Mehr Kostentransparenz bei kapitalbildenden Versicherungen

Bisher konnte ein Kunde die Kosten für eine kapitalbildende Lebensversicherung und einer Fondsveranlagung nur schwer vergleichen. Die diversen Abschluss- und Verwaltungskosten bei den Versicherungsprodukten standen nur im Kleingedruckten und in einer für Laien meist unverständlichen Form. Diese Praxis wurde in der Vergangenheit auch von diversen Konsumentenschutzorganisationen bereits gerügt.

Ab 1.1.2017 müssen nun für Versicherungsanlageprodukte, also Versicherungsprodukte mit einem Anlageelement, im Speziellen fondsgebundene Lebensversicherungen sogenannte „KID“ veröffentlicht werden. KID = Kundeninformationsdokument. Diese Art der Kundendokumente gibt es für Investmentfonds schon etwas länger.
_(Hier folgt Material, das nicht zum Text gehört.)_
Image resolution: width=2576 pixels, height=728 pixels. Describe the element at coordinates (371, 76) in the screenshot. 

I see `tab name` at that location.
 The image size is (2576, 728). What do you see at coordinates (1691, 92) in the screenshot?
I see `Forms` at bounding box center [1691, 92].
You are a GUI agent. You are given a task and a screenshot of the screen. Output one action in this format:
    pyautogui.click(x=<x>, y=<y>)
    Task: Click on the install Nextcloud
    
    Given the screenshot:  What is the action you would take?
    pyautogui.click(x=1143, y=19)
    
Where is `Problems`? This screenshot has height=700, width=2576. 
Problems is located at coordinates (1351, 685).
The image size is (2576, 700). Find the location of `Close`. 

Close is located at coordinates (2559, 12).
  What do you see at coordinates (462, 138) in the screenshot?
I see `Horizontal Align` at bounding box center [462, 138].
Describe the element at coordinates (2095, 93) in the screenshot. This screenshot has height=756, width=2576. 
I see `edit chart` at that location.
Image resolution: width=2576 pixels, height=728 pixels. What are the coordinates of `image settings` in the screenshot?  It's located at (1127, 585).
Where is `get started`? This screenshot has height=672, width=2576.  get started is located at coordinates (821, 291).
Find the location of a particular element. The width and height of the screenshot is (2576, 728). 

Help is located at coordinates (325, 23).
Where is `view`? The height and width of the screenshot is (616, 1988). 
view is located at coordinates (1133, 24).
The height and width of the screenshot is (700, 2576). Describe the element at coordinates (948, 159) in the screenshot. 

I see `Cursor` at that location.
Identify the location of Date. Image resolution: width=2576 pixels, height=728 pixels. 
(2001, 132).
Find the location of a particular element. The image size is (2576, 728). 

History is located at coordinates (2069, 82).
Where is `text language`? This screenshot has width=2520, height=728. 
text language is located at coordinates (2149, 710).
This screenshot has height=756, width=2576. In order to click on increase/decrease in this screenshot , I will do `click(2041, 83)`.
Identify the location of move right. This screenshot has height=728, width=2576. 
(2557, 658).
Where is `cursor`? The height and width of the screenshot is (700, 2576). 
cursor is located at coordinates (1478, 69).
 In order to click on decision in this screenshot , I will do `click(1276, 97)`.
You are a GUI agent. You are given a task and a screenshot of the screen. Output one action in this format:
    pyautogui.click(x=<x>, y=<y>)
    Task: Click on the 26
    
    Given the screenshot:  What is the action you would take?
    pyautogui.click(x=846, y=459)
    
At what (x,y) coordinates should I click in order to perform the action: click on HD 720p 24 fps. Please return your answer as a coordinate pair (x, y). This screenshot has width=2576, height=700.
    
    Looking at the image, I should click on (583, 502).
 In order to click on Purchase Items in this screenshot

Die EU Verordnung nennt sich „PRIIP“, zu Deutsch „Verordnung über Basisinformationsblätter für verpackte Anlageprodukte für Kleinanleger und Versicherungsanlageprodukte“. Diese Verordnung gibt es schon seit 2014, ab 31.12.2016 muss sie in den EU Ländern in Kraft treten.

Ziel ist die Vergleichbarkeit der Kosten zwischen verschiedenen Veranlagungsprodukten.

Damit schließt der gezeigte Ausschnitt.